The Most Common Gaps

The same gaps appear repeatedly in Circular Economy Statements that generate planning conditions.

The most frequent is the absence of a Pre-Demolition Audit on schemes involving existing buildings. A CES that sets reuse targets without a material inventory to support them cannot demonstrate how those targets were arrived at or how they will be tracked.

The second is vague or aspirational language in place of specific commitments. Statements that refer to ‘maximising recycled content’ or ‘minimising waste to landfill’ without figures do not satisfy planning requirements. Assessors want targets and a method, not ambitions.

The third is a disconnect between the CES and the project programme. Waste management arrangements that are not reflected in contractor requirements, procurement strategies, or site logistics plans are unlikely to be delivered. The CES needs to connect to how the project actually runs.

The fourth is late commissioning. A CES written after planning submission, or to satisfy a pre-commencement condition on a design that is already fully detailed, cannot influence the decisions that most affect its content. It records what the project does rather than shaping it.

The Commercial Case for Getting It Right Early

Planning delay on a major development has a direct cost. Conditions requiring a revised or supplementary CES extend the pre-commencement period. Redesign triggered by a late circular economy review, adjusting waste storage, revising the material specification, or retrospectively commissioning a Pre-Demolition Audit, adds professional fees and programme time.

The cost of a well-executed CES, commissioned at the right stage and built on a genuine material strategy, is fixed and predictable. The cost of a weak one is neither.

Beyond planning, a strong CES has secondary commercial benefits. Projects that demonstrate credible waste diversion and material reuse targets strengthen ESG reporting, improve their suitability for sustainability-linked finance, and provide the evidence that occupiers and investors increasingly expect when assessing circular economy performance.

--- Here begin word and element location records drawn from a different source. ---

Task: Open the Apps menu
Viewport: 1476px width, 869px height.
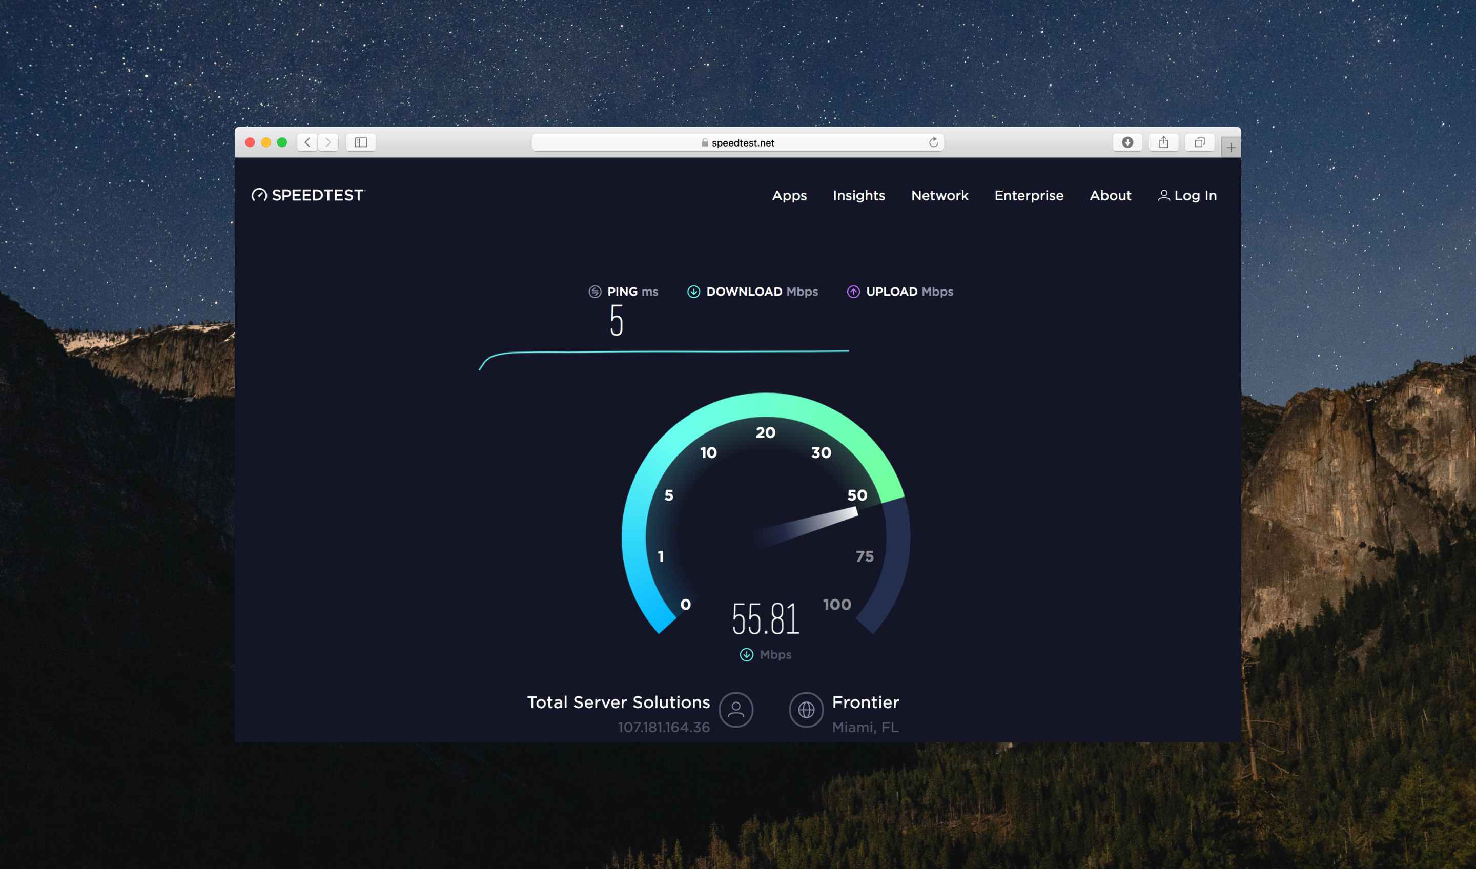Action: 788,194
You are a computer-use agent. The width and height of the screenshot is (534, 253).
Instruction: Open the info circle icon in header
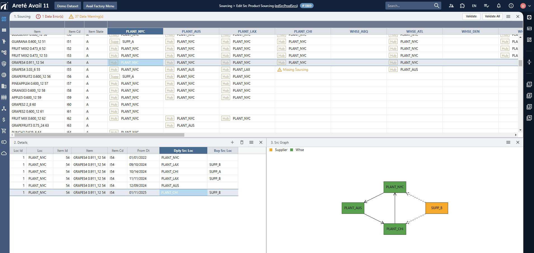tap(511, 6)
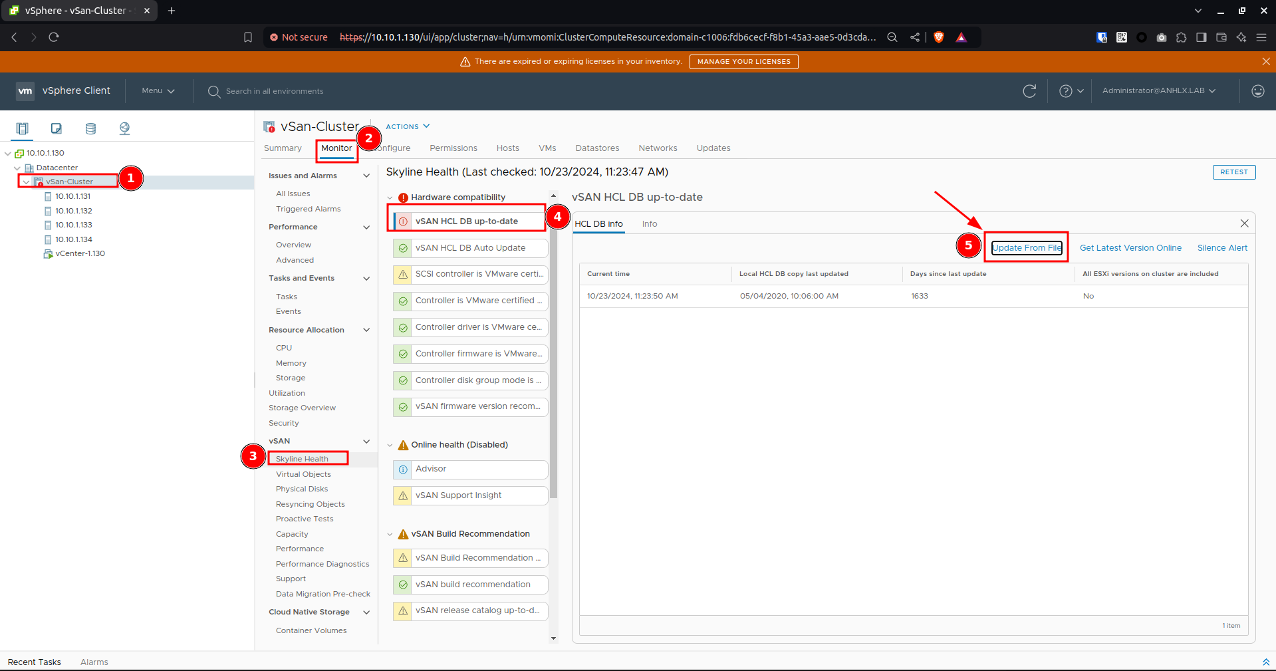Open the help question mark menu
This screenshot has width=1276, height=671.
[1071, 91]
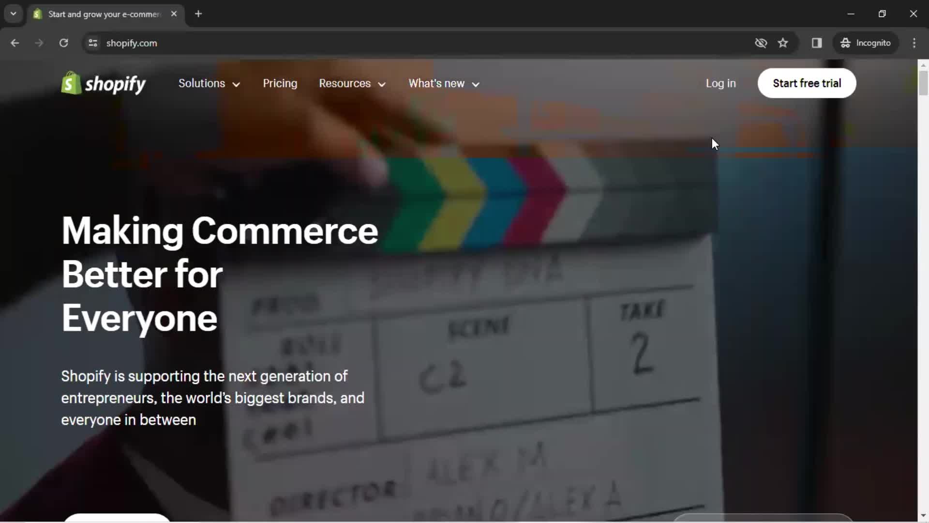Click the Start free trial button
This screenshot has width=929, height=523.
coord(807,83)
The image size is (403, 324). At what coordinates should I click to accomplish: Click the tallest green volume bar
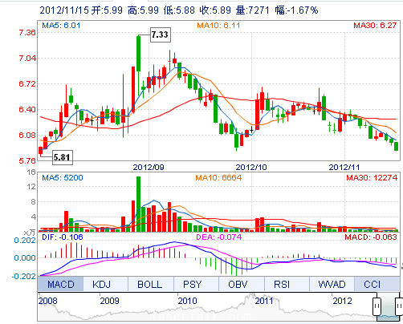138,204
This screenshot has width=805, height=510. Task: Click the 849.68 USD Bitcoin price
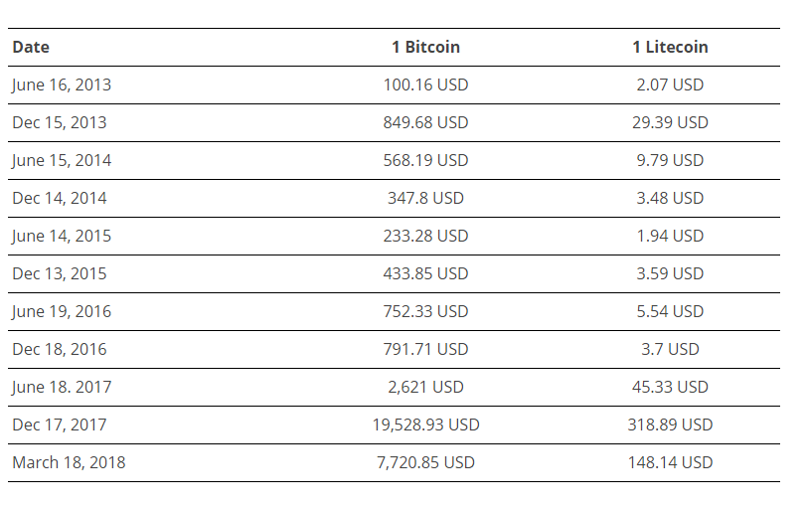tap(425, 122)
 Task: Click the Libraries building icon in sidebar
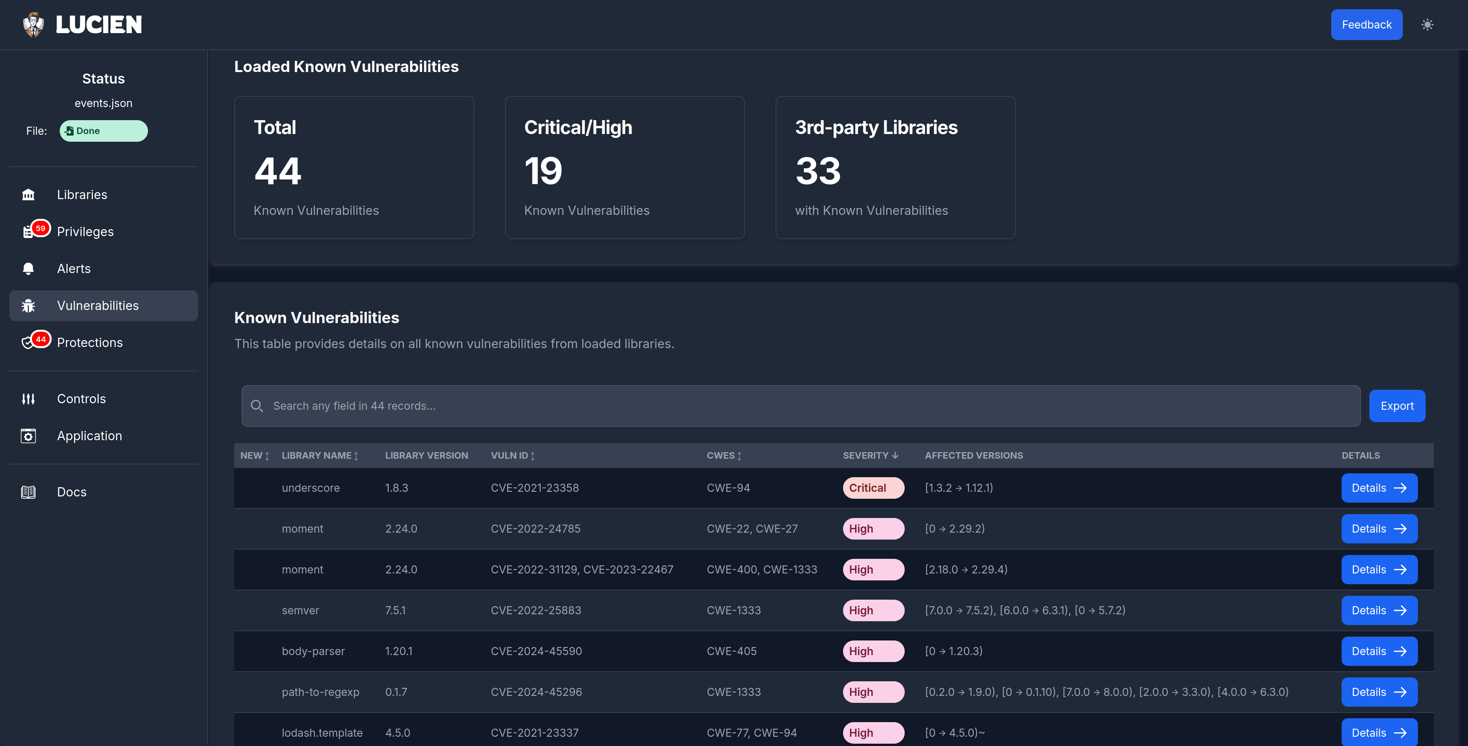(x=28, y=195)
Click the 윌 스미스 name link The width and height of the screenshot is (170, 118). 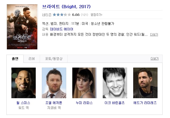[23, 103]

The CES is not a cost of compliance. When project teams approach it properly, the CES becomes a practical tool that reduces waste disposal costs, informs procurement decisions, and supports planning, BREEAM, and investor reporting through a single coordinated process.

Projects that treat a Circular Economy Statement as a planning formality consistently absorb more cost than those that treat it as part of the design process. The document does not create the cost — the timing does.

What to Do Next

If your project is at feasibility or early design stage, now is the right time to establish a circular economy strategy. Project teams can produce a stronger, more credible, and more useful CES when they embed circular economy thinking before they fix the design.

If your project is already at the planning stage and a CES is a requirement, focus on specificity, targets, quantities, methods, and contractual hooks. Vague commitments do not pass.

If you are unsure whether you need a CES, check at pre-application stage. The answer is almost always yes for major developments, and finding out early costs nothing.